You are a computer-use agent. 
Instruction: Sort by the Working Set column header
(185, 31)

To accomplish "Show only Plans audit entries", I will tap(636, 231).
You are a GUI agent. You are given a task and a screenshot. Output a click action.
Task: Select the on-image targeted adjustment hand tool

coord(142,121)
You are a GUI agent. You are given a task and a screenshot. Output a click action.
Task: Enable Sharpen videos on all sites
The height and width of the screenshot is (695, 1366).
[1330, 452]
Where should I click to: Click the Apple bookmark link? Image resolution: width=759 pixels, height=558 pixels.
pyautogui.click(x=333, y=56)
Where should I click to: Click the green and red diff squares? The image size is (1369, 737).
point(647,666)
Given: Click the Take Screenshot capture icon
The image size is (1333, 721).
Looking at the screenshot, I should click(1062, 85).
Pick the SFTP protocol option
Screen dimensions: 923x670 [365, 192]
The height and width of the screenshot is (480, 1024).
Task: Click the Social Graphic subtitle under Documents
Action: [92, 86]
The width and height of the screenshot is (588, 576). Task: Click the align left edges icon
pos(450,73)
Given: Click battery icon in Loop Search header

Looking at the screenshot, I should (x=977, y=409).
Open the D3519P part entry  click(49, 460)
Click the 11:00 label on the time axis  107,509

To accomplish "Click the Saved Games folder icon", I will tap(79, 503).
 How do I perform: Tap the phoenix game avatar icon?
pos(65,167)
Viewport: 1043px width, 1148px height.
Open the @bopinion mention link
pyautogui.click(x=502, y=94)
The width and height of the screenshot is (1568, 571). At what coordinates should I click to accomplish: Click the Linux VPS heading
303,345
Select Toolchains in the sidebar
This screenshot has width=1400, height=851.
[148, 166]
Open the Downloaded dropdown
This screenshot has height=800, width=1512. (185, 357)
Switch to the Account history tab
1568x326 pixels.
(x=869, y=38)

| Task statement |
Write out all of the entries above, exactly and in full.

| Answer section |
You are a computer-use agent. 
Instruction: Sort by the Working Set column header
(185, 31)

To accomplish "Show only Plans audit entries", I will tap(636, 231).
You are a GUI agent. You are given a task and a screenshot. Output a click action.
Task: Select the on-image targeted adjustment hand tool

coord(142,121)
You are a GUI agent. You are given a task and a screenshot. Output a click action.
Task: Enable Sharpen videos on all sites
The height and width of the screenshot is (695, 1366).
[1330, 452]
Where should I click to: Click the Apple bookmark link? Image resolution: width=759 pixels, height=558 pixels.
pyautogui.click(x=333, y=56)
Where should I click to: Click the green and red diff squares? The image size is (1369, 737).
point(647,666)
Given: Click the Take Screenshot capture icon
The image size is (1333, 721).
Looking at the screenshot, I should click(1062, 85).
Pick the SFTP protocol option
Screen dimensions: 923x670 [365, 192]
The height and width of the screenshot is (480, 1024).
Task: Click the Social Graphic subtitle under Documents
Action: [92, 86]
The width and height of the screenshot is (588, 576). Task: Click the align left edges icon
pos(450,73)
Given: Click battery icon in Loop Search header

Looking at the screenshot, I should (x=977, y=409).
Open the D3519P part entry  click(49, 460)
Click the 11:00 label on the time axis  107,509

To accomplish "Click the Saved Games folder icon", I will tap(79, 503).
 How do I perform: Tap the phoenix game avatar icon?
pos(65,167)
Viewport: 1043px width, 1148px height.
Open the @bopinion mention link
pyautogui.click(x=502, y=94)
The width and height of the screenshot is (1568, 571). At what coordinates should I click to accomplish: Click the Linux VPS heading
303,345
Select Toolchains in the sidebar
This screenshot has width=1400, height=851.
[148, 166]
Open the Downloaded dropdown
This screenshot has height=800, width=1512. (185, 357)
Switch to the Account history tab
1568x326 pixels.
(x=869, y=38)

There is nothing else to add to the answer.